Uma reportagem da Folha de S.Paulo revelou que servidores públicos brasileiros chegaram a receber supersalários de até R$ 3,1 milhões em um único ano, — remunerações muito acima do teto constitucional — no período de agosto de 2024 a julho de 2025. O levantamento feito com base em portais de transparência, pedidos pela Lei de Acesso à Informação e dados do Conselho Nacional de Justiça mostra que esses valores incluem salário, verbas indenizatórias e parcelas como pensão, resultando em uma média mensal superior a R$ 263 mil em alguns casos.
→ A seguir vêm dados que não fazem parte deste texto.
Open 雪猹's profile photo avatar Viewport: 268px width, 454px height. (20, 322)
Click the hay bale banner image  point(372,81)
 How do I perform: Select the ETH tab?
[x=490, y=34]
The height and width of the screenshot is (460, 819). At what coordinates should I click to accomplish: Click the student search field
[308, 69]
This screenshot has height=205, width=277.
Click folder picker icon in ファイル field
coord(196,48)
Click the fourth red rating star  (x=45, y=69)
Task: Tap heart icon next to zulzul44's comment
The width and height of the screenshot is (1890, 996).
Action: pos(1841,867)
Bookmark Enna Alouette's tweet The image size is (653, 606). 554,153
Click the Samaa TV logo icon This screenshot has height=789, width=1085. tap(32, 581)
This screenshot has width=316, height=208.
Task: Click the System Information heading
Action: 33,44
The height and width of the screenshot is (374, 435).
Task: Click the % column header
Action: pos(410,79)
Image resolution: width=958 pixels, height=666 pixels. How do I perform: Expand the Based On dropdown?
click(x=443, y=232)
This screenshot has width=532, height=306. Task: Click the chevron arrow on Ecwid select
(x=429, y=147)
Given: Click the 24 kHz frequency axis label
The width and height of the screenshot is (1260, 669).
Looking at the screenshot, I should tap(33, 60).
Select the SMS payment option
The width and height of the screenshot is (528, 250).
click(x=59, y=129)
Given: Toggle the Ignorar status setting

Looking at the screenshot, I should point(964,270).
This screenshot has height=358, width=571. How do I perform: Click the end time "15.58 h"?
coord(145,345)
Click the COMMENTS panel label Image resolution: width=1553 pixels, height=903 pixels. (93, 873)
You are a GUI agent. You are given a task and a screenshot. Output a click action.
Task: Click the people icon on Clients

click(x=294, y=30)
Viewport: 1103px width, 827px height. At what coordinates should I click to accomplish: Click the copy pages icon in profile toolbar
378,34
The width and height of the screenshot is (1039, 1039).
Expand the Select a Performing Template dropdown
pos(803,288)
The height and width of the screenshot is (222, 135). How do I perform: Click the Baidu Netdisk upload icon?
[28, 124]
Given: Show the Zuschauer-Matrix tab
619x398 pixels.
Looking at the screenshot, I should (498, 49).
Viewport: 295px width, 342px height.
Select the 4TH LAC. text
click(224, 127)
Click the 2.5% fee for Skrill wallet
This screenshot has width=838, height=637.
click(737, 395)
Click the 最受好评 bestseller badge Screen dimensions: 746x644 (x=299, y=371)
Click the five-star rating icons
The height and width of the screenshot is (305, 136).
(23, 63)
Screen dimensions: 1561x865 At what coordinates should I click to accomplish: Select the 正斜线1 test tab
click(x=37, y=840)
No topo do ranking está uma promotora do Ministério Público do Rio de Janeiro (MP-RJ) que recebeu cerca de R$ 3,1 milhões no período analisado, metade proveniente de sua remuneração ativa e a outra metade como pensionista devido à condição de cônjuge de quem, também, era servidor. Todos os dez servidores listados receberam mais de R$ 2,3 milhões no ano.
A legislação brasileira estabelece um teto para a remuneração dos servidores públicos, atualmente baseado no salário dos ministros do Supremo Tribunal Federal (STF), que equivale a pouco mais de R$ 46 mil por mês. No entanto, benefícios e “penduricalhos” — como verbas por férias não gozadas, acréscimos por acúmulo de função e direitos retroativos — não entram nesse limite, o que permite que alguns contracheques ultrapassem largamente o teto.
Entre os integrantes do topo da lista estão membros aposentados do Tribunal de Justiça de Santa Catarina, que receberam mais de R$ 2,5 milhões cada um, também impulsionados por verbas indenizatórias e direitos eventuais. Em entrevista à Folha, um desses magistrados afirmou não ter informações detalhadas sobre a composição de seus rendimentos.
O tema dos supersalários voltou a ganhar destaque recentemente no debate público, inclusive em razão de medidas legislativas e decisões judiciais que tentam limitar os chamados “penduricalhos”, que permitem o pagamento de valores além do teto constitucional.
A divulgação desses dados reacende a discussão sobre a necessidade de transparência e limites mais estritos na remuneração do serviço público em um país em que a maior parte dos trabalhadores do país recebe salários muito inferiores — a maioria brasileiros ganham menos de R$ 3.200 por mês.